Short exercise:
Convert the data below into a Markdown table with two columns, Row and Text. Give each nonblank line its own numbered row and omit blank lines.

Provided data:

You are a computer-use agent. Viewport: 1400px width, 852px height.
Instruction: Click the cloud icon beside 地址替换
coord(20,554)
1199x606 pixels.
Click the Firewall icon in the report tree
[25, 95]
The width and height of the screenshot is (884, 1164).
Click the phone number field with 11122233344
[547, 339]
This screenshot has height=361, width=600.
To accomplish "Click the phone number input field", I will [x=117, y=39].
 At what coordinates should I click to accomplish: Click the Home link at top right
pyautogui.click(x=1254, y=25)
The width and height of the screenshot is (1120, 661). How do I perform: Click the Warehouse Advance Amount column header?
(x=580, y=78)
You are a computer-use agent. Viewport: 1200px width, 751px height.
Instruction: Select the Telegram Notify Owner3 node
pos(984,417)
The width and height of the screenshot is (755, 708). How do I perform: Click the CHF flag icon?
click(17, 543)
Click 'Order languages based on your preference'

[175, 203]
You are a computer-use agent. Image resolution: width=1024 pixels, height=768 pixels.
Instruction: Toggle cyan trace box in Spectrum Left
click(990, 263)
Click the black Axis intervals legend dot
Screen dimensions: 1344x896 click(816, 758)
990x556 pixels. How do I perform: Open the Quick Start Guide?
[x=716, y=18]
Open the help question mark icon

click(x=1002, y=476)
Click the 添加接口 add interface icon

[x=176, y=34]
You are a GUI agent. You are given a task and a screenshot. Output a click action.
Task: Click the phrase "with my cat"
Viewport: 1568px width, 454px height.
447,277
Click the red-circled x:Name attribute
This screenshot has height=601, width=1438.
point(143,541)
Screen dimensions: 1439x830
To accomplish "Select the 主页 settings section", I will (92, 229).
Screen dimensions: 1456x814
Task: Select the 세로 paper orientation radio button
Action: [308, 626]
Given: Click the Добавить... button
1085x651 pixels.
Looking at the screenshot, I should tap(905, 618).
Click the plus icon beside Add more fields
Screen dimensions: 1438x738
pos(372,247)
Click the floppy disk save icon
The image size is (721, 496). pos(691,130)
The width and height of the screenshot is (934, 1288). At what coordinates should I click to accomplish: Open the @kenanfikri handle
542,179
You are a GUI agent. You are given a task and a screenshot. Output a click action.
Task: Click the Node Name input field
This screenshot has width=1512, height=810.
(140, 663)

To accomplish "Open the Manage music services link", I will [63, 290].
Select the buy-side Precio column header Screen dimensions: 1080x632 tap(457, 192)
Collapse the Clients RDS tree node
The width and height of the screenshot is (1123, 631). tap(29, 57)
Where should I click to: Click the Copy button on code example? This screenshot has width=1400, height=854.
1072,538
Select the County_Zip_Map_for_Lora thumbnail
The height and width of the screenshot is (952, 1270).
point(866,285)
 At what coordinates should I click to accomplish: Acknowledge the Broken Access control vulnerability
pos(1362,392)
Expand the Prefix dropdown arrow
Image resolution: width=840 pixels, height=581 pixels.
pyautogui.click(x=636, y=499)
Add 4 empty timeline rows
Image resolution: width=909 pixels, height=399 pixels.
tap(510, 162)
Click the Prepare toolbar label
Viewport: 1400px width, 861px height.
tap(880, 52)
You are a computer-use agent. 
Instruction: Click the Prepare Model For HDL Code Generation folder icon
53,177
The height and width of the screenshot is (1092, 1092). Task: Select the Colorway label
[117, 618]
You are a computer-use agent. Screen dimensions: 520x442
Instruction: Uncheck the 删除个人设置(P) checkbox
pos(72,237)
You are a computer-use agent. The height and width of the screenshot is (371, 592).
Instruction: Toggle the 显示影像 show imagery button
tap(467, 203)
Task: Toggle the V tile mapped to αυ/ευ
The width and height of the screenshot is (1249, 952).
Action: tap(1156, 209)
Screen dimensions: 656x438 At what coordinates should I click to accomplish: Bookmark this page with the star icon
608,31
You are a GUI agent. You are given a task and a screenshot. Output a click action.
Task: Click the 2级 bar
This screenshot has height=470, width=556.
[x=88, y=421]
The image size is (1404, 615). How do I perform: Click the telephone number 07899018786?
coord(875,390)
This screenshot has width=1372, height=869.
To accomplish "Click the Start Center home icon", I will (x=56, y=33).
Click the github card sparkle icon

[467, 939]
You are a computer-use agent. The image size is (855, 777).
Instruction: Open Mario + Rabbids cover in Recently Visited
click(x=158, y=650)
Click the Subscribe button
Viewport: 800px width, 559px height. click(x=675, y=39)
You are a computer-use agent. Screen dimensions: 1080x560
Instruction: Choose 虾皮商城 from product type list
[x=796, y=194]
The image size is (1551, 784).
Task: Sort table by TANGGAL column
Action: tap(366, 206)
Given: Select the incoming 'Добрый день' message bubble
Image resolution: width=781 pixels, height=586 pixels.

Correct response:
| Row | Text |
|---|---|
| 1 | You are a computer-use agent. Viewport: 1400px width, 852px height. |
| 2 | Instruction: Click the cloud icon beside 地址替换 |
| 3 | coord(20,554) |
| 4 | 1199x606 pixels. |
| 5 | Click the Firewall icon in the report tree |
| 6 | [25, 95] |
| 7 | The width and height of the screenshot is (884, 1164). |
| 8 | Click the phone number field with 11122233344 |
| 9 | [547, 339] |
| 10 | This screenshot has height=361, width=600. |
| 11 | To accomplish "Click the phone number input field", I will [x=117, y=39]. |
| 12 |  At what coordinates should I click to accomplish: Click the Home link at top right |
| 13 | pyautogui.click(x=1254, y=25) |
| 14 | The width and height of the screenshot is (1120, 661). How do I perform: Click the Warehouse Advance Amount column header? |
| 15 | (x=580, y=78) |
| 16 | You are a computer-use agent. Viewport: 1200px width, 751px height. |
| 17 | Instruction: Select the Telegram Notify Owner3 node |
| 18 | pos(984,417) |
| 19 | The width and height of the screenshot is (755, 708). How do I perform: Click the CHF flag icon? |
| 20 | click(17, 543) |
| 21 | Click 'Order languages based on your preference' |
| 22 | [175, 203] |
| 23 | You are a computer-use agent. Image resolution: width=1024 pixels, height=768 pixels. |
| 24 | Instruction: Toggle cyan trace box in Spectrum Left |
| 25 | click(990, 263) |
| 26 | Click the black Axis intervals legend dot |
| 27 | Screen dimensions: 1344x896 click(816, 758) |
| 28 | 990x556 pixels. How do I perform: Open the Quick Start Guide? |
| 29 | [x=716, y=18] |
| 30 | Open the help question mark icon |
| 31 | click(x=1002, y=476) |
| 32 | Click the 添加接口 add interface icon |
| 33 | [x=176, y=34] |
| 34 | You are a GUI agent. You are given a task and a screenshot. Output a click action. |
| 35 | Task: Click the phrase "with my cat" |
| 36 | Viewport: 1568px width, 454px height. |
| 37 | 447,277 |
| 38 | Click the red-circled x:Name attribute |
| 39 | This screenshot has height=601, width=1438. |
| 40 | point(143,541) |
| 41 | Screen dimensions: 1439x830 |
| 42 | To accomplish "Select the 主页 settings section", I will (92, 229). |
| 43 | Screen dimensions: 1456x814 |
| 44 | Task: Select the 세로 paper orientation radio button |
| 45 | Action: [308, 626] |
| 46 | Given: Click the Добавить... button |
| 47 | 1085x651 pixels. |
| 48 | Looking at the screenshot, I should tap(905, 618). |
| 49 | Click the plus icon beside Add more fields |
| 50 | Screen dimensions: 1438x738 |
| 51 | pos(372,247) |
| 52 | Click the floppy disk save icon |
| 53 | The image size is (721, 496). pos(691,130) |
| 54 | The width and height of the screenshot is (934, 1288). At what coordinates should I click to accomplish: Open the @kenanfikri handle |
| 55 | 542,179 |
| 56 | You are a GUI agent. You are given a task and a screenshot. Output a click action. |
| 57 | Task: Click the Node Name input field |
| 58 | This screenshot has width=1512, height=810. |
| 59 | (140, 663) |
| 60 | To accomplish "Open the Manage music services link", I will [63, 290]. |
| 61 | Select the buy-side Precio column header Screen dimensions: 1080x632 tap(457, 192) |
| 62 | Collapse the Clients RDS tree node |
| 63 | The width and height of the screenshot is (1123, 631). tap(29, 57) |
| 64 | Where should I click to: Click the Copy button on code example? This screenshot has width=1400, height=854. |
| 65 | 1072,538 |
| 66 | Select the County_Zip_Map_for_Lora thumbnail |
| 67 | The height and width of the screenshot is (952, 1270). |
| 68 | point(866,285) |
| 69 |  At what coordinates should I click to accomplish: Acknowledge the Broken Access control vulnerability |
| 70 | pos(1362,392) |
| 71 | Expand the Prefix dropdown arrow |
| 72 | Image resolution: width=840 pixels, height=581 pixels. |
| 73 | pyautogui.click(x=636, y=499) |
| 74 | Add 4 empty timeline rows |
| 75 | Image resolution: width=909 pixels, height=399 pixels. |
| 76 | tap(510, 162) |
| 77 | Click the Prepare toolbar label |
| 78 | Viewport: 1400px width, 861px height. |
| 79 | tap(880, 52) |
| 80 | You are a computer-use agent.  |
| 81 | Instruction: Click the Prepare Model For HDL Code Generation folder icon |
| 82 | 53,177 |
| 83 | The height and width of the screenshot is (1092, 1092). Task: Select the Colorway label |
| 84 | [117, 618] |
| 85 | You are a computer-use agent. Screen dimensions: 520x442 |
| 86 | Instruction: Uncheck the 删除个人设置(P) checkbox |
| 87 | pos(72,237) |
| 88 | You are a computer-use agent. The height and width of the screenshot is (371, 592). |
| 89 | Instruction: Toggle the 显示影像 show imagery button |
| 90 | tap(467, 203) |
| 91 | Task: Toggle the V tile mapped to αυ/ευ |
| 92 | The width and height of the screenshot is (1249, 952). |
| 93 | Action: tap(1156, 209) |
| 94 | Screen dimensions: 656x438 At what coordinates should I click to accomplish: Bookmark this page with the star icon |
| 95 | 608,31 |
| 96 | You are a GUI agent. You are given a task and a screenshot. Output a click action. |
| 97 | Task: Click the 2级 bar |
| 98 | This screenshot has height=470, width=556. |
| 99 | [x=88, y=421] |
| 100 | The image size is (1404, 615). How do I perform: Click the telephone number 07899018786? |
| 101 | coord(875,390) |
| 102 | This screenshot has width=1372, height=869. |
| 103 | To accomplish "Click the Start Center home icon", I will (x=56, y=33). |
| 104 | Click the github card sparkle icon |
| 105 | [467, 939] |
| 106 | You are a computer-use agent. The image size is (855, 777). |
| 107 | Instruction: Open Mario + Rabbids cover in Recently Visited |
| 108 | click(x=158, y=650) |
| 109 | Click the Subscribe button |
| 110 | Viewport: 800px width, 559px height. click(x=675, y=39) |
| 111 | You are a computer-use agent. Screen dimensions: 1080x560 |
| 112 | Instruction: Choose 虾皮商城 from product type list |
| 113 | [x=796, y=194] |
| 114 | The image size is (1551, 784). |
| 115 | Task: Sort table by TANGGAL column |
| 116 | Action: tap(366, 206) |
| 117 | Given: Select the incoming 'Добрый день' message bubble |
| 118 | Image resolution: width=781 pixels, height=586 pixels. |